We remain committed to our goal of transforming patient lives. We look forward to updating you on our progress. Thank you again. With that, I'll turn it back over to John Henderson.
Thank you, Robert, for the update, excuse me, on the progress Cytokinetics is making across our pipeline of muscle-directed therapies. 2023 will be a very important year for Cytokinetics. It will be one marked by tremendous but prudent growth and expansion to support the accelerated development of aficamten as a next-in-class cardiac myosin inhibitor with potential advantages to expand the category and provide a potential medicine to enhance the physician and patient experience.

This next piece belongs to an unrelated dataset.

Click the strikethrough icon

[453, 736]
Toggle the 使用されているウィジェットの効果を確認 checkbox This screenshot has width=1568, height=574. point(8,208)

With a focus on building our specialty cardiovascular medicine business, including the advancement of our early-stage cardiovascular programs for CK-586, our additional cardiac myosin inhibitor, and CK-136, our cardiac troponin activator, our future remains bright, and our values continue to guide us towards our mission to bring innovative medicines to patients and caregivers and to deliver continued progress against our goal of improving the lives of people living with the diseases of impaired muscle function. With that, I want to thank all of you who have participated today in this stockholder meeting. Now declare the meeting adjourned.
This concludes today's conference call. Thank you for participating. You may now disconnect.